Katherine Shabb, di Conservation International e sostenitrice del movimento giovanile arabo, spiega su SustainableBusiness: «Il fatto che questo movimento abbia avuto un impulso solo di recente è molto significativo. Sulla scia della primavera araba che ha spazzato la regione, è fondamentale creare un nuovo spazio per il cambiamento che includa il cambiamento climatico nelle conversazioni politiche. E' tempo per gli arabi di dimostrare che possono impegnarsi in grandi obiettivi ed accettare il cambiamento a tutti i livelli, compreso l'ambiente». Shabb è libanese ed è orgogliosa che il suo piccolo e martoriato Paese si sia impegnato alla Conferenza di Doha a ridurre le sue emissioni del 12%, l'unico Paese arabo ad uscire dalla Cop Unfccc con un impegno formale.

La sfida climatica lanciata dai giovani arabi è molto difficile: il Medio Oriente è la patria dell'Opec ed i Paesi produttori di petrolio sono in prima linea per ridurre le ambizioni internazionali di tagli alle emissioni di CO2, compresi Paesi come il Qatar e gli Emirati Arabi Uniti che pure investono parte dei loro petro-dollari in futuristici progetti di energie rinnovabili e risparmio energetico. In Medio Oriente porre il tema della  necessità di affrontare il cambiamento climatico a livello regionale e globale è una sfida politica spinosa.

Comunque dato per scontato questo nuovo conflitto che i giovani arabi hanno di fronte per costruire un futuro migliore, va anche detto che qualcosa si sta muovendo proprio nelle monarchie assolute del golfo che, salvo il Bahrain che continua a reprimere violentemente le proteste della maggioranza sciita, non sono state toccate dalla primavera araba ma hanno pesantemente finanziato e partecipato alla guerra civile libica ed ora a quella siriana.

L'Arabia Saudita, il Paese petrolifero per eccellenza e l'alleato di sempre dei peggiori eco-scettici, si è data l'obiettivo del 100% di energie rinnovabili dopo aver adottato un programma che prevede di produrre 41 gigawatt di energia solare entro il 2032. Il primo "utility-scale solar plant"  della saudita Idea Polysilicon, è in via di realizzazione nell'impianto solar polysilicon manufacturing che hanno realizzato  tedeschi della Centrotherm Photovoltaics, il secondo più grande produttore di impianti solari del mondo.

Il ricchissimo Qatar ha annunciato l'obiettivo di 1,8 gigawatt di energia solare entro il 2014 e l'Iraq ha detto  che investirà 16 miliardi di dollari nei prossimi tre ani per produrre 400 megawatt di energia fotovoltaica ed eolica.
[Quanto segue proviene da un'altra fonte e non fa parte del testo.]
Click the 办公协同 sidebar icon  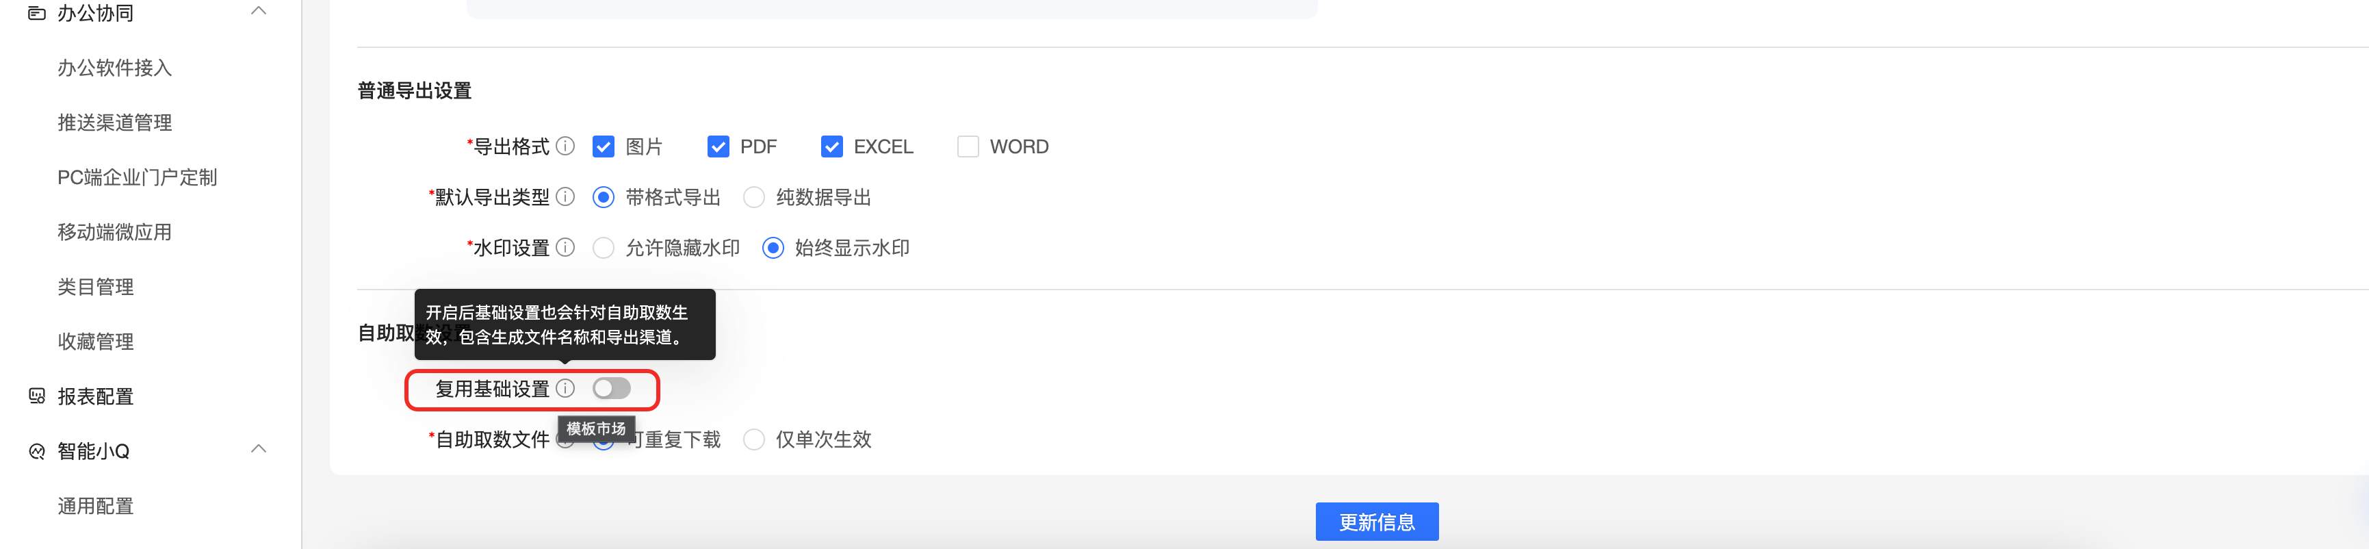(x=37, y=13)
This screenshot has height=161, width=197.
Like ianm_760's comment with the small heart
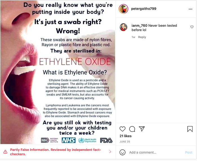[x=192, y=27]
Sono sicuramente spiragli nei quali sui può infilare il nuovo movimento ambientalista arabo, approfittando del fatto che alcuni regimi, invece di consumare tutte le loro risorse di petrolio e di gas, vedono nelle abbondanti energie rinnovabili del Medo Oriente un modo per soddisfare la domanda interna, lasciando i combustibili fossili per l'esportazione.